Required action: Only the lines from the one with "Task: Click bullet" through the end of the data below belong in the answer, restated word for word, pictures excluded.

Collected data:
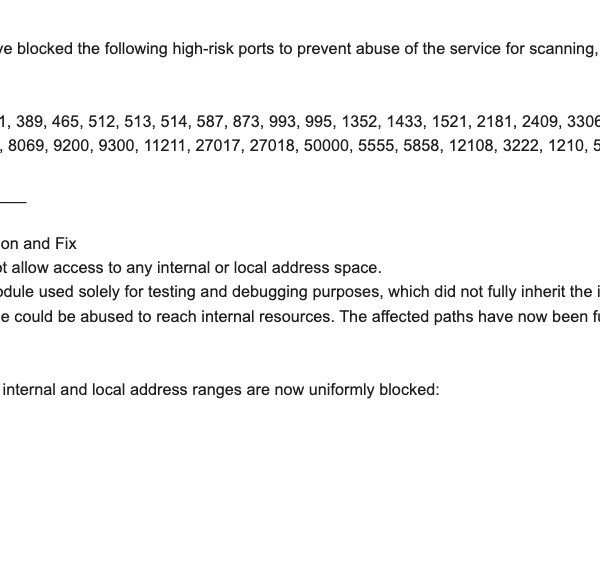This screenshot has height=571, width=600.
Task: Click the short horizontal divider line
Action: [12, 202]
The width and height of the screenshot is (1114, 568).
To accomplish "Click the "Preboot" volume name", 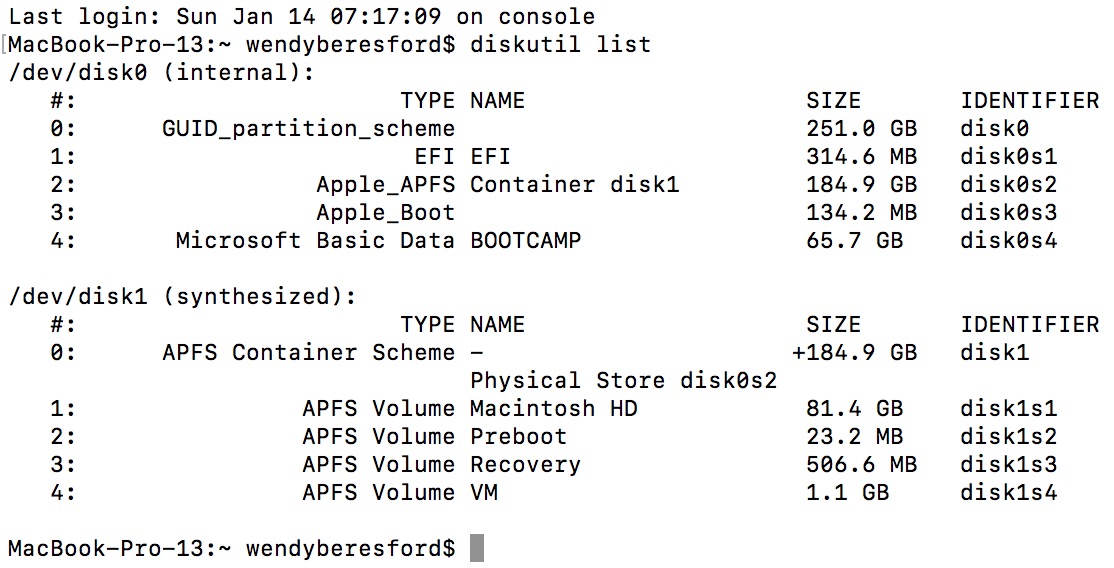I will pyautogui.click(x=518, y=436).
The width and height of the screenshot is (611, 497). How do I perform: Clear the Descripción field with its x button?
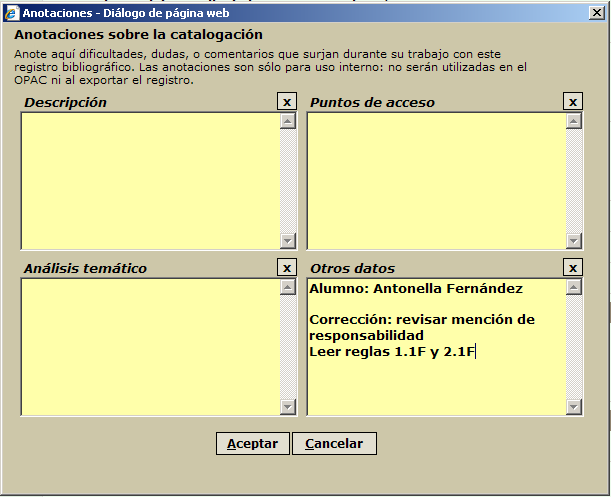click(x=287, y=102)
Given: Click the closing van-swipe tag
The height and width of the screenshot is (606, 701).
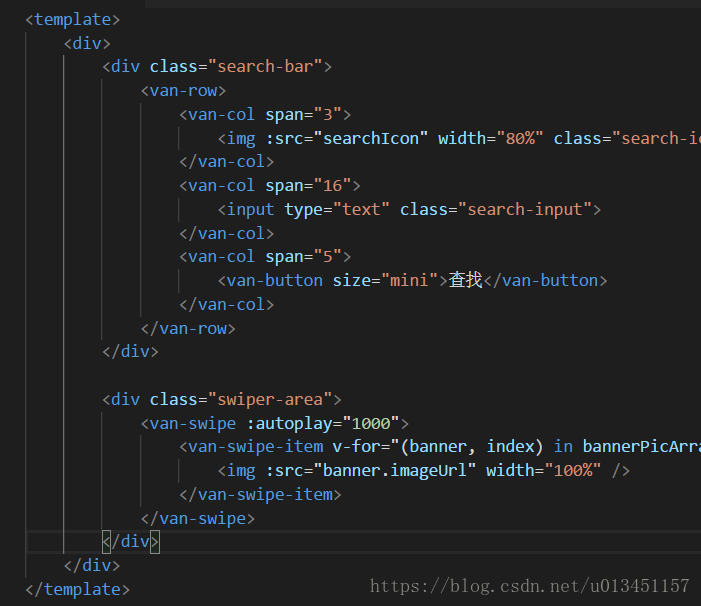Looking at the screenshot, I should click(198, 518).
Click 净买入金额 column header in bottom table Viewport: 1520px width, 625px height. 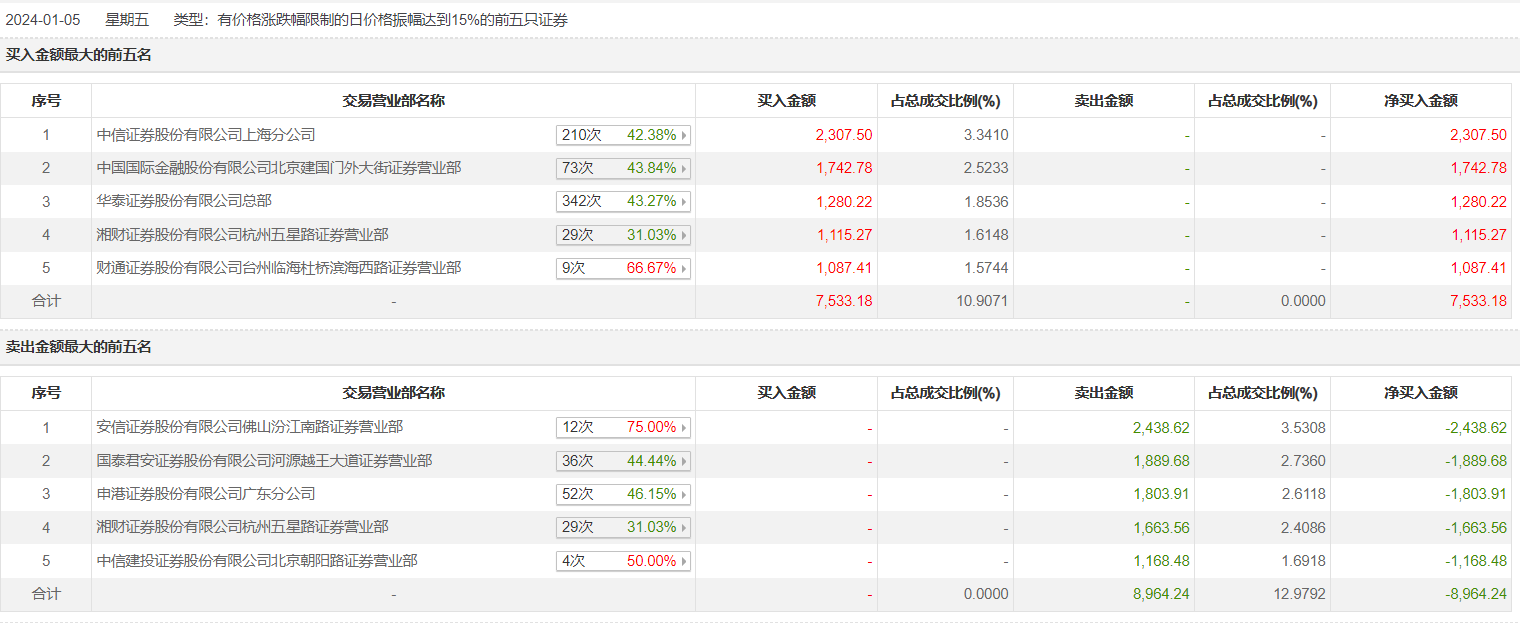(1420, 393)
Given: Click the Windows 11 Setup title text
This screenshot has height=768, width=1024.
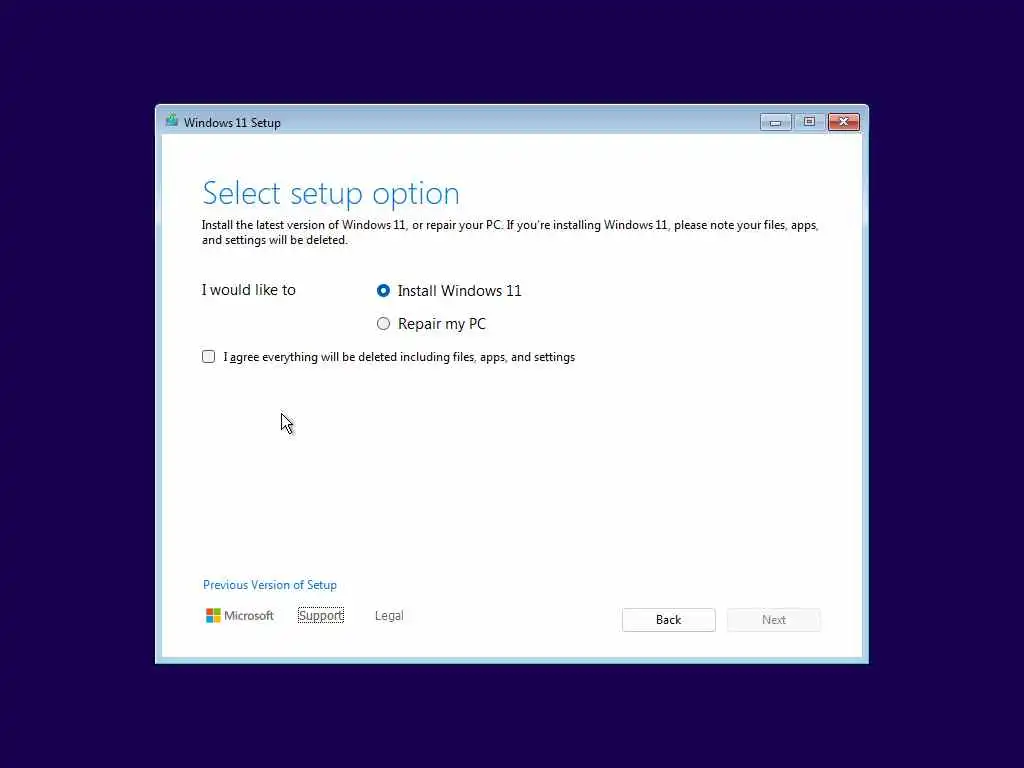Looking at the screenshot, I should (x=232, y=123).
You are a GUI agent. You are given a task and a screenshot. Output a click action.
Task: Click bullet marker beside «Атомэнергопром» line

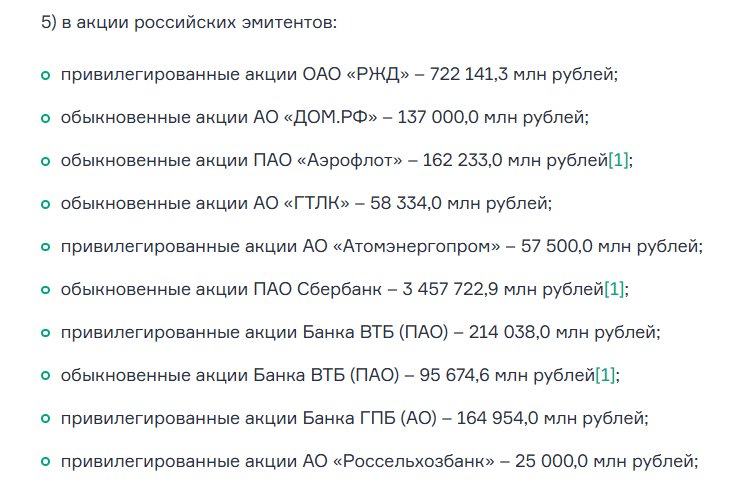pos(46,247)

Solution to this task:
Task: Click bullet marker beside «Атомэнергопром» line

pos(46,247)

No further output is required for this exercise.